**** Information
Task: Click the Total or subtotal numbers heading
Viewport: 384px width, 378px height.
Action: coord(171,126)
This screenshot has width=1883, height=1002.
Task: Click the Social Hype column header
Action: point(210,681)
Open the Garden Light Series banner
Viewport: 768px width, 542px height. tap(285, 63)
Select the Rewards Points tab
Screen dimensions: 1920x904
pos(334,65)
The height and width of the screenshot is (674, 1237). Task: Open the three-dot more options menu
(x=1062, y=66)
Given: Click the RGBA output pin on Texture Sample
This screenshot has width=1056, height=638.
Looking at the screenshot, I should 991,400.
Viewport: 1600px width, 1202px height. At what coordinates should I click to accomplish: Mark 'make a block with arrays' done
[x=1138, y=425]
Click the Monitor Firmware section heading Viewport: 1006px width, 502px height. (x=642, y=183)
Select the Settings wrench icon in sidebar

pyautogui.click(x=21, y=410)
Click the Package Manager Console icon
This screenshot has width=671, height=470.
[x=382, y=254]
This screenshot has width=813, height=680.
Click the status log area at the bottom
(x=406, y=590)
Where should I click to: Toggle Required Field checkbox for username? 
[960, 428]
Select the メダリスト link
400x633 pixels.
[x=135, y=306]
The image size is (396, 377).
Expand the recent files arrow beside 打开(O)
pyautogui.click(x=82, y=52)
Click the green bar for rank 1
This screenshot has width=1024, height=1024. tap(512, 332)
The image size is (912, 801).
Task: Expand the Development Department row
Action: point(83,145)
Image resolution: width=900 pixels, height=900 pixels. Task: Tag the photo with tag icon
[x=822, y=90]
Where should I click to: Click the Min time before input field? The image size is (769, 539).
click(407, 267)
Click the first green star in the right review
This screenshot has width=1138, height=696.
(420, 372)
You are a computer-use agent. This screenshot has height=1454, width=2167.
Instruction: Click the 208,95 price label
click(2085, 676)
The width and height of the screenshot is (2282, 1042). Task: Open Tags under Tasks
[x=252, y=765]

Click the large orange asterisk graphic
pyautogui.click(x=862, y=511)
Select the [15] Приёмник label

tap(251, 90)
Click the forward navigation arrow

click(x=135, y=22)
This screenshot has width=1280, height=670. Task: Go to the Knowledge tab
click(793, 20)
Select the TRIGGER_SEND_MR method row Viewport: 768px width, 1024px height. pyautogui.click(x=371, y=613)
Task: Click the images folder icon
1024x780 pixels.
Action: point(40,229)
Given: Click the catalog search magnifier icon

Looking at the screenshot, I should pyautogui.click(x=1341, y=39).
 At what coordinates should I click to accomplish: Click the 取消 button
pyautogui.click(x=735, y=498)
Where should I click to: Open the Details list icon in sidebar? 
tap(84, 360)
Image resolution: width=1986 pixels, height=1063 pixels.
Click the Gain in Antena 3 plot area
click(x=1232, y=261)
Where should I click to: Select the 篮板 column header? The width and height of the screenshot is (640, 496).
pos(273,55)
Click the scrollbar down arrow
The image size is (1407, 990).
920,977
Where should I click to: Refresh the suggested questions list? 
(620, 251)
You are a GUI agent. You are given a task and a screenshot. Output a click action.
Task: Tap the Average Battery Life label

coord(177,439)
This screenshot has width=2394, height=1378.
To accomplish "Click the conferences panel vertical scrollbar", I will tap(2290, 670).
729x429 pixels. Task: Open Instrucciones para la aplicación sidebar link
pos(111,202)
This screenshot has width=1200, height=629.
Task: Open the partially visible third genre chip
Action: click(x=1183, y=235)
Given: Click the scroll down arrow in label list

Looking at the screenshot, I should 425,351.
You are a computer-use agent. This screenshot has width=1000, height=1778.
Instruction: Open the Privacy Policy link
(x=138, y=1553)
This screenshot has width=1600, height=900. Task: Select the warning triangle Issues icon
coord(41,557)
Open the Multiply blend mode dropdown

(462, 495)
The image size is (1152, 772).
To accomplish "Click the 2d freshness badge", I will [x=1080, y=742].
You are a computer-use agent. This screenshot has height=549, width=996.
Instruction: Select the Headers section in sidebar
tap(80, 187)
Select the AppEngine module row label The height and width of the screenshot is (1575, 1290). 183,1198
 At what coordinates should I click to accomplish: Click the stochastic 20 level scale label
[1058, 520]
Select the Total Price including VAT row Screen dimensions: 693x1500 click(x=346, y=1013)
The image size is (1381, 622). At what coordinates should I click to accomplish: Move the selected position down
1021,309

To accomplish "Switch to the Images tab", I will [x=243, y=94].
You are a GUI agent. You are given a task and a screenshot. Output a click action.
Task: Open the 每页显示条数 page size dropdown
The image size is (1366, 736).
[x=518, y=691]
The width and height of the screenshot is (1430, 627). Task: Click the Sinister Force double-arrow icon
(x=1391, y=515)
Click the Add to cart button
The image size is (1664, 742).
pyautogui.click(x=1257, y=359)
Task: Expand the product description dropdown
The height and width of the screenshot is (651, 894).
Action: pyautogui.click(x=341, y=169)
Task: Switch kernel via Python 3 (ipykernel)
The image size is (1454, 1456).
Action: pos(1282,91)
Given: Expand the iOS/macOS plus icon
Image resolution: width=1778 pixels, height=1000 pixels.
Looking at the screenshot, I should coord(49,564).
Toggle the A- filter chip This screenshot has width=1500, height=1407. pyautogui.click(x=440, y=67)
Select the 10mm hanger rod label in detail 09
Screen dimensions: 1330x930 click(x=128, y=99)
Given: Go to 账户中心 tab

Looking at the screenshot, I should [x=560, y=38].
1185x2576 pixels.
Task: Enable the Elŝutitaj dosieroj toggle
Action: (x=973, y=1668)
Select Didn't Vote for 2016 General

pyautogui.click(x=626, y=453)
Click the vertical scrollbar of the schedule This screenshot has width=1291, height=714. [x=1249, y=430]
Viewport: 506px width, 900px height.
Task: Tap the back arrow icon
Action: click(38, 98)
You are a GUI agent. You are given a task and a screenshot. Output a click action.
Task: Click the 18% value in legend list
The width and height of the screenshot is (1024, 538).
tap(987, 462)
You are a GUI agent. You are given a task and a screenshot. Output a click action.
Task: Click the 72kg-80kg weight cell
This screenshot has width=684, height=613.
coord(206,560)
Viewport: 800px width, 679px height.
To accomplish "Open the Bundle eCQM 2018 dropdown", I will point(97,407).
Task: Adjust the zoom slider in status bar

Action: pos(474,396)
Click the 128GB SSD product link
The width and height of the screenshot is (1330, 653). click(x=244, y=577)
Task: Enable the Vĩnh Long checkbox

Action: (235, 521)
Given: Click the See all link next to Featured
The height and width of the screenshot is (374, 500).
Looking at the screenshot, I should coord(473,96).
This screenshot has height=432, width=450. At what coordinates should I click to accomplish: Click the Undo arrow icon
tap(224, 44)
********
[Exercise instructions] Please output each record exactly as it appears above.

[Output of the exercise]
Task: Click the Total or subtotal numbers heading
Viewport: 384px width, 378px height.
Action: coord(171,126)
This screenshot has width=1883, height=1002.
Task: Click the Social Hype column header
Action: point(210,681)
Open the Garden Light Series banner
Viewport: 768px width, 542px height. tap(285, 63)
Select the Rewards Points tab
Screen dimensions: 1920x904
pos(334,65)
The height and width of the screenshot is (674, 1237). Task: Open the three-dot more options menu
(x=1062, y=66)
Given: Click the RGBA output pin on Texture Sample
This screenshot has width=1056, height=638.
Looking at the screenshot, I should 991,400.
Viewport: 1600px width, 1202px height. At what coordinates should I click to accomplish: Mark 'make a block with arrays' done
[x=1138, y=425]
Click the Monitor Firmware section heading Viewport: 1006px width, 502px height. (x=642, y=183)
Select the Settings wrench icon in sidebar

pyautogui.click(x=21, y=410)
Click the Package Manager Console icon
This screenshot has width=671, height=470.
[x=382, y=254]
This screenshot has width=813, height=680.
Click the status log area at the bottom
(x=406, y=590)
Where should I click to: Toggle Required Field checkbox for username? 
[960, 428]
Select the メダリスト link
400x633 pixels.
[x=135, y=306]
The image size is (396, 377).
Expand the recent files arrow beside 打开(O)
pyautogui.click(x=82, y=52)
Click the green bar for rank 1
This screenshot has width=1024, height=1024. tap(512, 332)
The image size is (912, 801).
Task: Expand the Development Department row
Action: point(83,145)
Image resolution: width=900 pixels, height=900 pixels. Task: Tag the photo with tag icon
[x=822, y=90]
Where should I click to: Click the Min time before input field? The image size is (769, 539).
click(407, 267)
Click the first green star in the right review
This screenshot has width=1138, height=696.
(420, 372)
You are a computer-use agent. This screenshot has height=1454, width=2167.
Instruction: Click the 208,95 price label
click(2085, 676)
The width and height of the screenshot is (2282, 1042). Task: Open Tags under Tasks
[x=252, y=765]

Click the large orange asterisk graphic
pyautogui.click(x=862, y=511)
Select the [15] Приёмник label

tap(251, 90)
Click the forward navigation arrow

click(x=135, y=22)
This screenshot has width=1280, height=670. Task: Go to the Knowledge tab
click(793, 20)
Select the TRIGGER_SEND_MR method row Viewport: 768px width, 1024px height. pyautogui.click(x=371, y=613)
Task: Click the images folder icon
1024x780 pixels.
Action: point(40,229)
Given: Click the catalog search magnifier icon

Looking at the screenshot, I should pyautogui.click(x=1341, y=39).
 At what coordinates should I click to accomplish: Click the 取消 button
pyautogui.click(x=735, y=498)
Where should I click to: Open the Details list icon in sidebar? 
tap(84, 360)
Image resolution: width=1986 pixels, height=1063 pixels.
Click the Gain in Antena 3 plot area
click(x=1232, y=261)
Where should I click to: Select the 篮板 column header? The width and height of the screenshot is (640, 496).
pos(273,55)
Click the scrollbar down arrow
The image size is (1407, 990).
920,977
Where should I click to: Refresh the suggested questions list? 
(620, 251)
You are a GUI agent. You are given a task and a screenshot. Output a click action.
Task: Tap the Average Battery Life label

coord(177,439)
This screenshot has width=2394, height=1378.
To accomplish "Click the conferences panel vertical scrollbar", I will tap(2290, 670).
729x429 pixels. Task: Open Instrucciones para la aplicación sidebar link
pos(111,202)
This screenshot has width=1200, height=629.
Task: Open the partially visible third genre chip
Action: click(x=1183, y=235)
Given: Click the scroll down arrow in label list

Looking at the screenshot, I should 425,351.
You are a computer-use agent. This screenshot has width=1000, height=1778.
Instruction: Open the Privacy Policy link
(x=138, y=1553)
This screenshot has width=1600, height=900. Task: Select the warning triangle Issues icon
coord(41,557)
Open the Multiply blend mode dropdown

(462, 495)
The image size is (1152, 772).
To accomplish "Click the 2d freshness badge", I will [x=1080, y=742].
You are a computer-use agent. This screenshot has height=549, width=996.
Instruction: Select the Headers section in sidebar
tap(80, 187)
Select the AppEngine module row label The height and width of the screenshot is (1575, 1290). 183,1198
 At what coordinates should I click to accomplish: Click the stochastic 20 level scale label
[1058, 520]
Select the Total Price including VAT row Screen dimensions: 693x1500 click(x=346, y=1013)
The image size is (1381, 622). At what coordinates should I click to accomplish: Move the selected position down
1021,309

To accomplish "Switch to the Images tab", I will [x=243, y=94].
You are a GUI agent. You are given a task and a screenshot. Output a click action.
Task: Open the 每页显示条数 page size dropdown
The image size is (1366, 736).
[x=518, y=691]
The width and height of the screenshot is (1430, 627). Task: Click the Sinister Force double-arrow icon
(x=1391, y=515)
Click the Add to cart button
The image size is (1664, 742).
pyautogui.click(x=1257, y=359)
Task: Expand the product description dropdown
The height and width of the screenshot is (651, 894).
Action: pyautogui.click(x=341, y=169)
Task: Switch kernel via Python 3 (ipykernel)
The image size is (1454, 1456).
Action: pos(1282,91)
Given: Expand the iOS/macOS plus icon
Image resolution: width=1778 pixels, height=1000 pixels.
Looking at the screenshot, I should coord(49,564).
Toggle the A- filter chip This screenshot has width=1500, height=1407. pyautogui.click(x=440, y=67)
Select the 10mm hanger rod label in detail 09
Screen dimensions: 1330x930 click(x=128, y=99)
Given: Go to 账户中心 tab

Looking at the screenshot, I should [x=560, y=38].
1185x2576 pixels.
Task: Enable the Elŝutitaj dosieroj toggle
Action: (x=973, y=1668)
Select Didn't Vote for 2016 General

pyautogui.click(x=626, y=453)
Click the vertical scrollbar of the schedule This screenshot has width=1291, height=714. [x=1249, y=430]
Viewport: 506px width, 900px height.
Task: Tap the back arrow icon
Action: click(38, 98)
You are a GUI agent. You are given a task and a screenshot. Output a click action.
Task: Click the 18% value in legend list
The width and height of the screenshot is (1024, 538).
tap(987, 462)
You are a GUI agent. You are given a task and a screenshot. Output a click action.
Task: Click the 72kg-80kg weight cell
This screenshot has width=684, height=613.
coord(206,560)
Viewport: 800px width, 679px height.
To accomplish "Open the Bundle eCQM 2018 dropdown", I will point(97,407).
Task: Adjust the zoom slider in status bar

Action: pos(474,396)
Click the 128GB SSD product link
The width and height of the screenshot is (1330, 653). click(x=244, y=577)
Task: Enable the Vĩnh Long checkbox

Action: (235, 521)
Given: Click the See all link next to Featured
The height and width of the screenshot is (374, 500).
Looking at the screenshot, I should coord(473,96).
This screenshot has height=432, width=450. At what coordinates should I click to accomplish: Click the Undo arrow icon
tap(224, 44)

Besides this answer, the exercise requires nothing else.